Set down, exactly as they stand, the lines from the one containing "Given: Switch to the Hesap ribbon tab" through the last line of the records below, leaving every picture out.

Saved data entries
━━━━

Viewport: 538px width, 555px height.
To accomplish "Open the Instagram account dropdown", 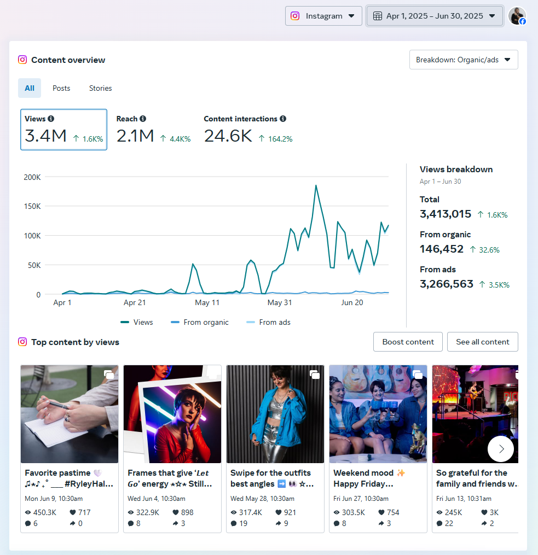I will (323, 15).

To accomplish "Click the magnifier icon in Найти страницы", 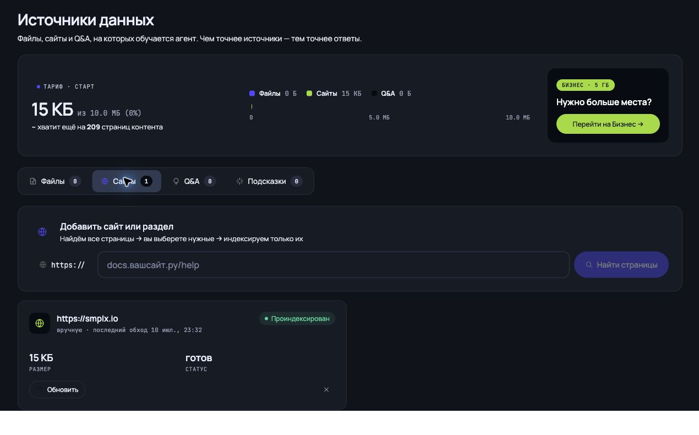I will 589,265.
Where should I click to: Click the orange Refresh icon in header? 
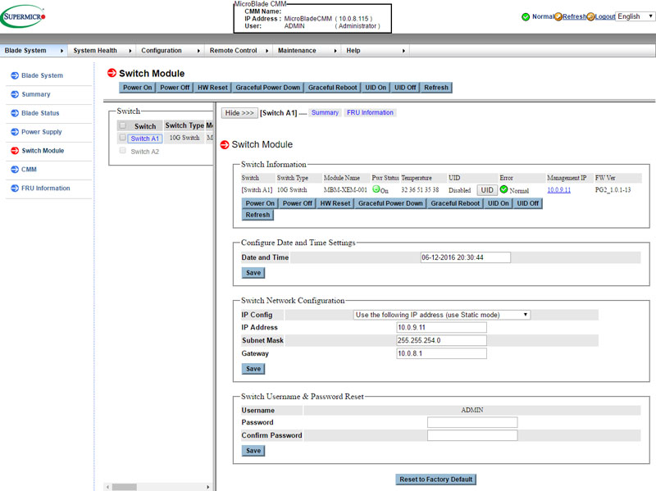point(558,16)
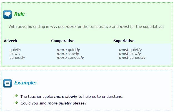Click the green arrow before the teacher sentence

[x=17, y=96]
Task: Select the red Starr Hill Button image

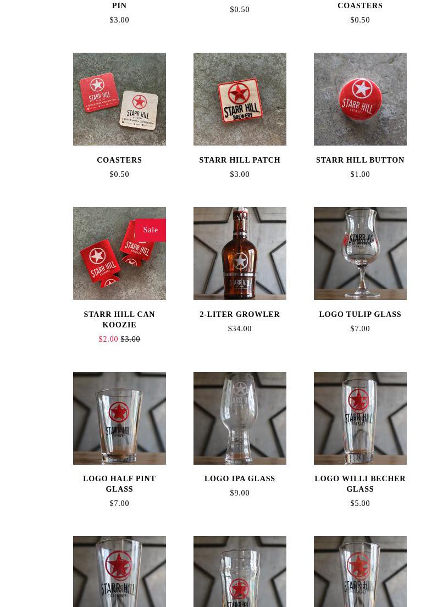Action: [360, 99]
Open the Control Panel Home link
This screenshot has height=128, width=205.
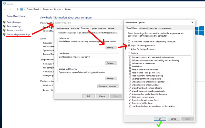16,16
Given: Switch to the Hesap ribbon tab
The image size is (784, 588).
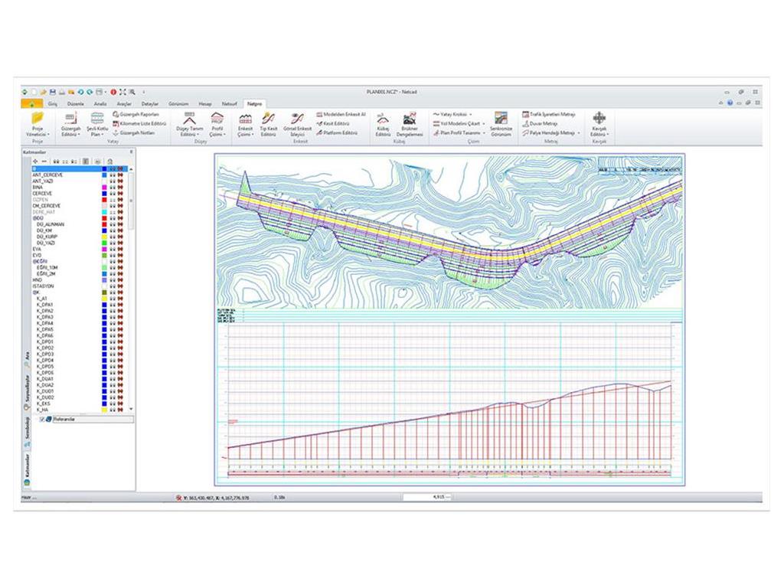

━━━━

→ **RESULT FOR THIS EXERCISE**
Given: Switch to the Hesap ribbon tab
The image size is (784, 588).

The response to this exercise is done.